A Mini Greek Odyssey with ARC2020 | #ERSG17

ARC2020’s Communications Director spend a week on the road in rural Greece recently, with the force of nature that is Pavlos Georgiadis – farmer, food producer, film maker, campaigner, social innovator and Community Manager with the exciting new GROW Observatory. Here’s Oliver Moore’s snapshot of their trip. #ERSG17

ARC2020’s Oliver Moore and GROW Observatory’s Pavlos Georgiadis in a hemp field, on their fact finding mission around Greece after the #ERSG17

Having first attended the inspiring European Rural Sustainability Gathering (#ERSG17) in Karditsa, we were invited by some of the farmers and growers who attended to visit their farms. And so began a trips over two days, where we travelled 1500 KM, visiting five very different but also still connected locations. Each displayed elements of agroecology, in how the people, places, plants, products and more all work together. It was quite a revealing trip. Encountered was both a society in strife and a resilient, dynamic set of responses to this predicament.

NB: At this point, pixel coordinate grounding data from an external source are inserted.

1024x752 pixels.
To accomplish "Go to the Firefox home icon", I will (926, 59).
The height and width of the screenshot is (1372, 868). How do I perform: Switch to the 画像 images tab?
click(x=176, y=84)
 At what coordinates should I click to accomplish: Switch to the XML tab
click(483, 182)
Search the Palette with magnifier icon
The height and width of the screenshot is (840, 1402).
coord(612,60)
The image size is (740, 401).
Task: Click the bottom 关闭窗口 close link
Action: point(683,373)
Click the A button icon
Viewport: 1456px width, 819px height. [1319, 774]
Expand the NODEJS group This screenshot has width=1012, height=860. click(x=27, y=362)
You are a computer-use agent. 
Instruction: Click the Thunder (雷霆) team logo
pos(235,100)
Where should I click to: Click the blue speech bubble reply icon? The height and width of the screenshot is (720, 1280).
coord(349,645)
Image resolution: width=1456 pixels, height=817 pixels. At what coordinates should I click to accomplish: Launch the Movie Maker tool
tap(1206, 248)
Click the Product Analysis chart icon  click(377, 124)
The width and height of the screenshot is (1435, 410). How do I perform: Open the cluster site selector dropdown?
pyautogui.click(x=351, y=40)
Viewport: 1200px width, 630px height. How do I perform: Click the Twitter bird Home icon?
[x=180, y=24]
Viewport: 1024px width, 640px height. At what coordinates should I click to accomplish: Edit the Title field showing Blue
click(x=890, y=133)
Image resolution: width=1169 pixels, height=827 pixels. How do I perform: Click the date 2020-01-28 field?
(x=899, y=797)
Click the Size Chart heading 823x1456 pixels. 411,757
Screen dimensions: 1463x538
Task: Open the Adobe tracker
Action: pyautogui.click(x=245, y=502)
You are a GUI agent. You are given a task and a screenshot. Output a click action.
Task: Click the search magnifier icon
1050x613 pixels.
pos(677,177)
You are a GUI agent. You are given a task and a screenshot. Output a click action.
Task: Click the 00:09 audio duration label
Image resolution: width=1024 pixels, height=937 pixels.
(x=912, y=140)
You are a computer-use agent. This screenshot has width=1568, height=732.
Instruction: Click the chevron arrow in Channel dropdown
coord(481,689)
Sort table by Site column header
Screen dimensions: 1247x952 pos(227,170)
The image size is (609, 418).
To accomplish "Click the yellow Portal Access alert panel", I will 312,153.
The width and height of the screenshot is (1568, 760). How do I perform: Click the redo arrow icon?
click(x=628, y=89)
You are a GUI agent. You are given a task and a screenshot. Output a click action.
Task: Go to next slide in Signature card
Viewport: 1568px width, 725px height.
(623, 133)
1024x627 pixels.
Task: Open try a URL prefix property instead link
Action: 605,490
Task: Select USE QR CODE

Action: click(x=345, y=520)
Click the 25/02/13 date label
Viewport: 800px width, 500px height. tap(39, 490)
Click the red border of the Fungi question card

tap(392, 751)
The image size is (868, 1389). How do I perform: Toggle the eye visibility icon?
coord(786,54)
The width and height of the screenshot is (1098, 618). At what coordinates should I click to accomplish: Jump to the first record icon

The time before and after #ERSG17 was revealing. We saw the extremes of austerity and the depth and breath of resilience in equal measure.

Upon landing, I had a welcome-to-Greece moment as there was a national transport strike. I eventually car pooled from the end of a very long taxi queue with a Somalian woman and a Brazilian man. The heavily advertised flat rate to the city centre didn’t apply on strike day, as we were charged a hefty fee. Greece was in the middle of trying to negotiate its fourth bailout, and those most impacted were resisting as best they could. In the city itself, there were riot police and their notably reinforced vehicles everywhere, closing off streets and piling into and out of big armoured dark blue buses. Their clear Perspex shields were massive and worryingly well worn, while their faces told a story of resigned confrontation, like boxers at the twilight of their underpaid careers, contemplating another fight out of necessity.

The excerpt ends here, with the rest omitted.